## Aufgabenstellung
Beantworte die folgenden Fragen zum Textauszug über Deserteure in Syrien.
1. Welcher Bevölkerungsgruppe gehören laut Text die meisten Deserteure an?
2. Was geschieht mit den Familienangehörigen, wenn jemand mit der Waffe desertiert?
3. Wodurch wurde das Eigentum von Deserteuren laut Berichten zerstört?

## Textauszug
# # # #
Die Familien und besonders die Väter von Militärdienstverweigerern und Deserteuren werden üblicherweise schikaniert, um die Söhne zu zwingen, sich zu stellen. Die Behörden treten auch an bestimmte Gemeinschaften heran und verlangen, dass die Familien die Mitglieder, die für den Militärdienst gesucht werden, übergeben. Obwohl die Soldaten streng beaufsichtigt werden und ihre Familien bei Fahnenflucht mit Repressalien rechnen müssen, gibt es immer wieder Deserteure. Die meisten von ihnen seien Angehörige der sunnitischen Bevölkerungsmehrheit. Das Regime verwendet weiterhin alle möglichen Druckmittel von bürokratischen Auflagen bis hin zu Gefängnis und Folter, um die syrischen Streitkräfte oder die paramilitärischen Verbände zu verstärken. Amnestien dienen im Endeffekt nicht dazu, den Wehrdienstverweigerern und Deserteuren eine Strafe zu ersparen, sondern ihrer habhaft zu werden, um sie zum Militärdienst und letztendlich zum Kampfeinsatz einziehen zu können. Auch Familienangehörige von Deserteuren, von Personen, die sich dem Wehrdienst entziehen, oder von Zivilisten, die bei der Armee gearbeitet haben, werden bestraft. Geschwister, Brüder und Schwestern, wie auch Mütter und Väter werden verhaftet. Neben Plünderung ihrer Häuser und Verhaftungen werden Familienangehörige von Deserteuren und Personen, die sich dem Wehrdienst entziehen, häufig aus der Gemeinschaft ausgeschlossen. Die Maßnahmen gegen die Familien von Deserteuren variieren in den verschiedenen Regionen. Väter oder Brüder werden rekrutiert, um den Deserteur in der Armee zu ersetzen. Desertiert jemand mit der Waffe, werden die Familienangehörigen verhaftet. Wenn sie sich nicht mehr in Syrien aufhalten, werden sie auf eine der Suchlisten gesetzt.

Wie Berichte belegen, griffen Regierungskräfte zum Beispiel bei Verhaftungskampagnen in Gebieten, in denen ihrer Wahrnehmung nach die Opposition unterstützt wurde, gezielt Angehörige von Deserteuren heraus. Das Eigentum von Deserteuren wurde, wie berichtet wird, durch Plünderung und Brandstiftung zerstört.
# # # #
## Datenzeilen
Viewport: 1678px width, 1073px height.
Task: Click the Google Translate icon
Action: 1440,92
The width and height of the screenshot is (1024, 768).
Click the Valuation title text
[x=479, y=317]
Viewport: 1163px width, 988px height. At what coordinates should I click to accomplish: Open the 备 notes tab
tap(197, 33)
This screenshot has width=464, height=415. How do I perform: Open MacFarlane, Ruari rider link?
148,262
# # # #
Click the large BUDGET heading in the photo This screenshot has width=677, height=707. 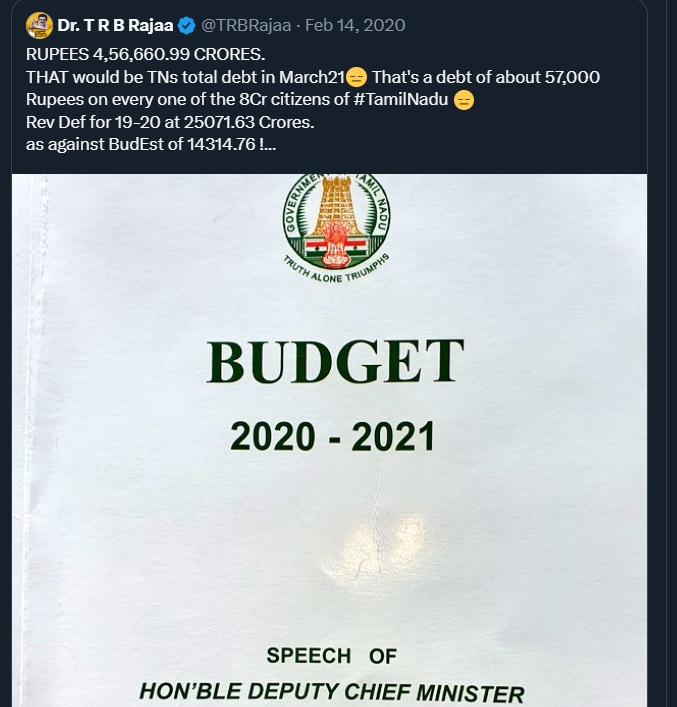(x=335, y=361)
# # # #
## Lösung
1. Der sunnitischen Bevölkerungsmehrheit.
2. Sie werden verhaftet.
3. Durch Plünderung und Brandstiftung.